Although segmental lavage appears to sample a population of cells with proportions different from those of whole lung lavage during acute inflammation, it may yet have considerable utility for longitudinal sampling of a defined area of the lung. The anatomy of the rat's central airways makes the left lung base a high probability for blind cannulation, and having a slight curvature in the catheter directed leftward during insertion makes cannulation of other lung lobes (which in the rat are all served by the right mainstem bronchus) rare. As shown in Fig. 4, stability of background cell counts over repeated studies should allow detection of a sequence of events during acute inflammation.
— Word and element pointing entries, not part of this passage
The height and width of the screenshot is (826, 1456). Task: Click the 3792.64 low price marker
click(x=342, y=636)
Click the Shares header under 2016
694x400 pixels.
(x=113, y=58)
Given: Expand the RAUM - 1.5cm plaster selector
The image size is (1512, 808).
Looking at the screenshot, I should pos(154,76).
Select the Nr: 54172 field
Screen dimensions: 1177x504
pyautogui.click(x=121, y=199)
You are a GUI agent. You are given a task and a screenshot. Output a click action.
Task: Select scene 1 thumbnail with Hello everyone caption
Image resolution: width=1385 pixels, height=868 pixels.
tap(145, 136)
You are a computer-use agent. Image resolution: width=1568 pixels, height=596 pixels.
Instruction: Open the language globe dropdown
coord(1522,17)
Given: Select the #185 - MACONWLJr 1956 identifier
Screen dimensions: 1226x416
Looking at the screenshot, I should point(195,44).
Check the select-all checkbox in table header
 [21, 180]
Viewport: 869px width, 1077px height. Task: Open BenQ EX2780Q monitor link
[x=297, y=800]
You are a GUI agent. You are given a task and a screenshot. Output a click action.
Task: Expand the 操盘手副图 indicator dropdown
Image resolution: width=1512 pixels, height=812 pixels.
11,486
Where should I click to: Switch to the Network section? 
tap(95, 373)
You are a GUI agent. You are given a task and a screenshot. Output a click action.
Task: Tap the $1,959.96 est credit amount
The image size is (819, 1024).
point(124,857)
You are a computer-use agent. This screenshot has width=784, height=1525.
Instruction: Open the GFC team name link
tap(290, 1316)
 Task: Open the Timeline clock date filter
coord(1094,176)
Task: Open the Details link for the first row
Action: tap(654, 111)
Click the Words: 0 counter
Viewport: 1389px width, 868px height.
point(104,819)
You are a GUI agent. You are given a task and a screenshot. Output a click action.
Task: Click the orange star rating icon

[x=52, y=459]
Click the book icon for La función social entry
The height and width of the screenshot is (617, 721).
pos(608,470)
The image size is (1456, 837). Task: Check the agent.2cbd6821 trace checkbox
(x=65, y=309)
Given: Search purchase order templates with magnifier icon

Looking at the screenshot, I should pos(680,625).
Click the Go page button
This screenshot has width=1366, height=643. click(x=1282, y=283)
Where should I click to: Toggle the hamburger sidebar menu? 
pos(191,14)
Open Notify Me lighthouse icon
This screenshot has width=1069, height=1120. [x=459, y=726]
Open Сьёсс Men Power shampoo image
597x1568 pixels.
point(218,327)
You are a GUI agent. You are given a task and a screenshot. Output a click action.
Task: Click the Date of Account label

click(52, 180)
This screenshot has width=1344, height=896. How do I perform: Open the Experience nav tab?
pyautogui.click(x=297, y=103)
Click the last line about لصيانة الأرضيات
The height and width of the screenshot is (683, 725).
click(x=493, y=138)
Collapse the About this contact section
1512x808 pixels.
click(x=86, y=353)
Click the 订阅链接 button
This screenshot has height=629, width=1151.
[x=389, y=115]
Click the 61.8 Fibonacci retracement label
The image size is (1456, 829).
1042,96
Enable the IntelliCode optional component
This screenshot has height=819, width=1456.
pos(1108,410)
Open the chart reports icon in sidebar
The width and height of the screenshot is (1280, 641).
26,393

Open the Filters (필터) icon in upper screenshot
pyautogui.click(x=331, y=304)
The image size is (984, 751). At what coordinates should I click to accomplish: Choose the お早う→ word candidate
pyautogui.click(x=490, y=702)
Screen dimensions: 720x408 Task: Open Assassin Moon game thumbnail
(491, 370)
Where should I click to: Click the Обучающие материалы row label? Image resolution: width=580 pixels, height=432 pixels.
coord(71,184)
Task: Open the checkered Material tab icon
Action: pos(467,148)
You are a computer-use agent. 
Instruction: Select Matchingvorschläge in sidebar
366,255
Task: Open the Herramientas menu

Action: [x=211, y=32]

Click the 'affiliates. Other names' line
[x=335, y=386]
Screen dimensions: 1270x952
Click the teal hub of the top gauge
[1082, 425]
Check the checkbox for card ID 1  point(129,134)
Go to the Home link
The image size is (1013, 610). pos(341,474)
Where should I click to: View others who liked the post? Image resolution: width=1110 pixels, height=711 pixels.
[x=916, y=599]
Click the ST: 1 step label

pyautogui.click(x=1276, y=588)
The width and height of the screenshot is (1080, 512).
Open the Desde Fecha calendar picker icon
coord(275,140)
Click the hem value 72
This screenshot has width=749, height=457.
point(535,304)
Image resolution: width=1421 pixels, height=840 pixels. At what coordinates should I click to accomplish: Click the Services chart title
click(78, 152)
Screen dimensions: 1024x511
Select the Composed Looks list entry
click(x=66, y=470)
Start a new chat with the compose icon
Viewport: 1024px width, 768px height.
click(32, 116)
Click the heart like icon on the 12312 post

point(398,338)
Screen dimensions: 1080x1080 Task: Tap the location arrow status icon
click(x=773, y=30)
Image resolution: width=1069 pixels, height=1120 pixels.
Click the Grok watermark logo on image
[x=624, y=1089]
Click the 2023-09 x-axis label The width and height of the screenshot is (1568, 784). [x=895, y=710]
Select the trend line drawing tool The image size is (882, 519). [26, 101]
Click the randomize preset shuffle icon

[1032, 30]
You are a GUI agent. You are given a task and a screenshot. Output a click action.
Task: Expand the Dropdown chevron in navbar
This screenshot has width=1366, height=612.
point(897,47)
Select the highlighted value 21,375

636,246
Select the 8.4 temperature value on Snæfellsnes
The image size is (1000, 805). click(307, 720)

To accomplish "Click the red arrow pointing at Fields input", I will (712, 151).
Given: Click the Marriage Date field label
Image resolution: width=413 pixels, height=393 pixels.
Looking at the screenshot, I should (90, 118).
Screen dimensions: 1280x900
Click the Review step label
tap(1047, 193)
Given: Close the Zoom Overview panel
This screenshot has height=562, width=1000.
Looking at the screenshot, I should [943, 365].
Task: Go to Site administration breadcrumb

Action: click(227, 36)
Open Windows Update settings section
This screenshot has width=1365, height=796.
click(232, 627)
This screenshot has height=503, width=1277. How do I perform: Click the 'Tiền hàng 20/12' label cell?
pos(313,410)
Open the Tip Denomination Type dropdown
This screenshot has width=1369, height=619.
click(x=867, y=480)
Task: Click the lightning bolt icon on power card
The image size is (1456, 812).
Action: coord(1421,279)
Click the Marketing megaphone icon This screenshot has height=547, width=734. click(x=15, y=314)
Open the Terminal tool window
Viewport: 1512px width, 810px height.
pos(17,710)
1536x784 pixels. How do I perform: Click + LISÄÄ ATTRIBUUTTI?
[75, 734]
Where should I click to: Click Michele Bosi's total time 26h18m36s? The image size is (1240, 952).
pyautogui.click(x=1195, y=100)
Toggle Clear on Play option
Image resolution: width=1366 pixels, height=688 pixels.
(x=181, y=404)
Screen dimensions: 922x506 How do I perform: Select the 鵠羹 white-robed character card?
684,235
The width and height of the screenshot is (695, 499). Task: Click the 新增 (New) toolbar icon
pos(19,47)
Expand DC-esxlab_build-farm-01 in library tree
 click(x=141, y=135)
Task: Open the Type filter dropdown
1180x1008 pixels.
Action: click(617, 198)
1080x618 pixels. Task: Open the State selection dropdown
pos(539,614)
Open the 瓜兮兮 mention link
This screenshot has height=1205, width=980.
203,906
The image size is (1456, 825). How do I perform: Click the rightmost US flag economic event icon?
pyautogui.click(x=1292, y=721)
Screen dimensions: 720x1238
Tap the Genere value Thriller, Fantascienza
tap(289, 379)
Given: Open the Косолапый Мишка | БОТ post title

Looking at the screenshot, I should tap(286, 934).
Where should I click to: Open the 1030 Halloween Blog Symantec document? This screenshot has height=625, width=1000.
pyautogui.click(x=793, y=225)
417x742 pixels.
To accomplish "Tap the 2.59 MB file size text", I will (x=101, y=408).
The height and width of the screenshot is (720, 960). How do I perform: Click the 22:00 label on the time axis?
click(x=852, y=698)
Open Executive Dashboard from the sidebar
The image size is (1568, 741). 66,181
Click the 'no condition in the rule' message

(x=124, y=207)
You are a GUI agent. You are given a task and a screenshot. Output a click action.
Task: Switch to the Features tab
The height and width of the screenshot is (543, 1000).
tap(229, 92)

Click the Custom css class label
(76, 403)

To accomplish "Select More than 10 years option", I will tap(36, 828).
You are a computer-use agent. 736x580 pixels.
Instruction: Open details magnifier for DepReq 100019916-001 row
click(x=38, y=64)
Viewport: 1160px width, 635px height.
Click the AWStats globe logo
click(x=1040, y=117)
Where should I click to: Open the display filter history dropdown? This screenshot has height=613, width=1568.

We have described a technique in rats that permits intermittent monitoring of the airways for inflammation. Although rodents are used extensively for the study of inflammation in models of pulmonary diseases, they have not been useful for longitudinal studies of inflammatory events in individual animals, because of the lack of a method to obtain lavage samples in nonterminal studies. The ability to measure pulmonary physiology and to obtain BAL samples simultaneously and repeatedly in a longitudinal study design would be of great value for the study of the time course of chronic lung and airway disorders. Although the rat is particularly suitable for this segmental BAL technique, in terms of the size and geometry of its upper airways and lungs, and its resilience to the insults of anesthesia and instrumentation, the method probably could be adapted to other laboratory animals as well.